A better approach would be to read the files one line at a time:

for u in files:
     for line in u: # This will iterate over each line in the file
         # Read values from the line, do necessary calculations

Not only are you reading the whole of each file into memory, but also you laboriously replicate the information in a table called list_of_lines.

You have a secondary problem: your choices of variable names severely obfuscate what you are doing.

Here is your script rewritten with the readlines() caper removed and with meaningful names:

file_A1_B1 = open("A1_B1_100000.txt", "r")
file_A2_B2 = open("A2_B2_100000.txt", "r")
file_A1_B2 = open("A1_B2_100000.txt", "r")
file_A2_B1 = open("A2_B1_100000.txt", "r")
file_write = open ("average_generations.txt", "w")
mutation_average = open("mutation_average", "w") # not used
files = [file_A2_B2,file_A2_B2,file_A1_B2,file_A2_B1]
for afile in files:
    table = []
    for aline in afile:
        values = aline.split('\t')
        values.remove('\n') # why?
        table.append(values)
    row_count = len(table)
    row0length = len(table[0])
    print_counter = 4
    for column_index in range(row0length):
        column_total = 0
        for row_index in range(row_count):
            number = float(table[row_index][column_index])
            column_total = column_total + number
        column_average = column_total/row_count
        print column_average
        if print_counter == 4:
            file_write.write(str(column_average)+'\n')
            print_counter = 0
        print_counter +=1
file_write.write('\n')

It rapidly becomes apparent that (1) you are calculating column averages (2) the obfuscation led some others to think you were calculating row averages.

As you are calculating column averages, no output is required until the end of each file, and the amount of extra memory actually required is proportional to the number of columns.

Here is a revised version of the outer loop code:

for afile in files:
    for row_count, aline in enumerate(afile, start=1):
        values = aline.split('\t')
        values.remove('\n') # why?
        fvalues = map(float, values)
        if row_count == 1:
            row0length = len(fvalues)
            column_index_range = range(row0length)
            column_totals = fvalues
        else:
            assert len(fvalues) == row0length
            for column_index in column_index_range:
                column_totals[column_index] += fvalues[column_index]
    print_counter = 4
    for column_index in column_index_range:
        column_average = column_totals[column_index] / row_count
        print column_average
        if print_counter == 4:
            file_write.write(str(column_average)+'\n')
            print_counter = 0
        print_counter +=1

Python can use all memory available to its environment.

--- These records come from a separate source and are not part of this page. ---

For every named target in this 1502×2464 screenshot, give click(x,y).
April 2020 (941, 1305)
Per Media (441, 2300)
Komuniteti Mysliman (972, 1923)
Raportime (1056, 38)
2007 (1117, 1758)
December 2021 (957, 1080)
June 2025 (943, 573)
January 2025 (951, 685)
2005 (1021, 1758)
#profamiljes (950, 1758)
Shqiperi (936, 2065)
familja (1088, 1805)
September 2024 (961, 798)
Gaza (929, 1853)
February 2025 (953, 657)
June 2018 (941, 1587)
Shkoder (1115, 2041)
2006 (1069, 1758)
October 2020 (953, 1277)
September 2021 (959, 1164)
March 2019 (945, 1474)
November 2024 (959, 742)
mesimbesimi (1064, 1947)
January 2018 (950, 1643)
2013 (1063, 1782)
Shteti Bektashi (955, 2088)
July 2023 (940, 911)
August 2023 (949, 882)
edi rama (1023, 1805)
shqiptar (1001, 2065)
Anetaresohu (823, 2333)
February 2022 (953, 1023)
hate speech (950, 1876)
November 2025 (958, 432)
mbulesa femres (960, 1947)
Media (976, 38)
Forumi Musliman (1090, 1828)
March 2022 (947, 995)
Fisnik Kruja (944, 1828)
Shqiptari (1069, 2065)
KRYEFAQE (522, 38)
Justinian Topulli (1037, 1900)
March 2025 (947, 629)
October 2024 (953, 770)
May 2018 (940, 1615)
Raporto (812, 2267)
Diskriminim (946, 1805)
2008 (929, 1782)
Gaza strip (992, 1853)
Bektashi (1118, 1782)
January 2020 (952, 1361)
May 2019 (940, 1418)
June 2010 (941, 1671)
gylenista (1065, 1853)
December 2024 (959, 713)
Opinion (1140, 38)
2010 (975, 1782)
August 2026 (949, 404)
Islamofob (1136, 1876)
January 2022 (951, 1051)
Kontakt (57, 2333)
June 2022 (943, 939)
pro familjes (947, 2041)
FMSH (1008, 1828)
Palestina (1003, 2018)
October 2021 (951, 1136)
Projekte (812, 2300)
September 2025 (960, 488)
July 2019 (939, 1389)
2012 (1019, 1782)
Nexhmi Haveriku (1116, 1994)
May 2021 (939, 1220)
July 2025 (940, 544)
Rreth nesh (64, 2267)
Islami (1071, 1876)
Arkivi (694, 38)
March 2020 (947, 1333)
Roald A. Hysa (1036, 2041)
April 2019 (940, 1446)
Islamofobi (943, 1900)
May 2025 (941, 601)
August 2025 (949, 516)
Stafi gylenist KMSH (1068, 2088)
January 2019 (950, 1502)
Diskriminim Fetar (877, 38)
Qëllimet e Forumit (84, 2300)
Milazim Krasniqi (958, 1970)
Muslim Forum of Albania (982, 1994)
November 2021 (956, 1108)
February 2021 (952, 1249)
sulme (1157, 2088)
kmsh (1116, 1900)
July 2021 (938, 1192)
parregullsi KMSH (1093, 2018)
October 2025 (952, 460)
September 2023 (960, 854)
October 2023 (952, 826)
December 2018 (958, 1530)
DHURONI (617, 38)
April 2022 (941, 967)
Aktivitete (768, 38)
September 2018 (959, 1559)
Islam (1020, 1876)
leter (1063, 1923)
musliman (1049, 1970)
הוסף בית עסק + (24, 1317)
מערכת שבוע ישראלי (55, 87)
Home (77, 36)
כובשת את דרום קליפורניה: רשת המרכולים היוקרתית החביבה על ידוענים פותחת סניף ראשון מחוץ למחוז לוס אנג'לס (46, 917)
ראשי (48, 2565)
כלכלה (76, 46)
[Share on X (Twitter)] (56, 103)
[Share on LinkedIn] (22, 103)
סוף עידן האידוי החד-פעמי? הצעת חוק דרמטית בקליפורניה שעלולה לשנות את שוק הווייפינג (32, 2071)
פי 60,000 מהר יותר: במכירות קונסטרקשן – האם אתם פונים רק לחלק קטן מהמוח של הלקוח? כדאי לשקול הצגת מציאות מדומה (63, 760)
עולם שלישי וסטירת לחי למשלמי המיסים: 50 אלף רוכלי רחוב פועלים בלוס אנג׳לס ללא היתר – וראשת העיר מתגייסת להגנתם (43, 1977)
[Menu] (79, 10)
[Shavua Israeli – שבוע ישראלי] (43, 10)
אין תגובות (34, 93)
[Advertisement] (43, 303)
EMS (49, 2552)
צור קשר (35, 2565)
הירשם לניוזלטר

My simple "memory test" crashes on ActiveState Python 2.6 after using about

1959167 [MiB]

On jython 2.5 it crashes earlier:

 239000 [MiB]

probably I can configure Jython to use more memory (it uses limits from JVM)

Test app:

import sys

sl = []
i = 0
# some magic 1024 - overhead of string object
fill_size = 1024
if sys.version.startswith('2.7'):
    fill_size = 1003
if sys.version.startswith('3'):
    fill_size = 497
print(fill_size)
MiB = 0
while True:
    s = str(i).zfill(fill_size)
    sl.append(s)
    if i == 0:
        try:
            sys.stderr.write('size of one string %d\n' % (sys.getsizeof(s)))
        except AttributeError:
            pass
    i += 1
    if i % 1024 == 0:
        MiB += 1
        if MiB % 25 == 0:
            sys.stderr.write('%d [MiB]\n' % (MiB))

In your app you read whole file at once. For such big files you should read the line by line.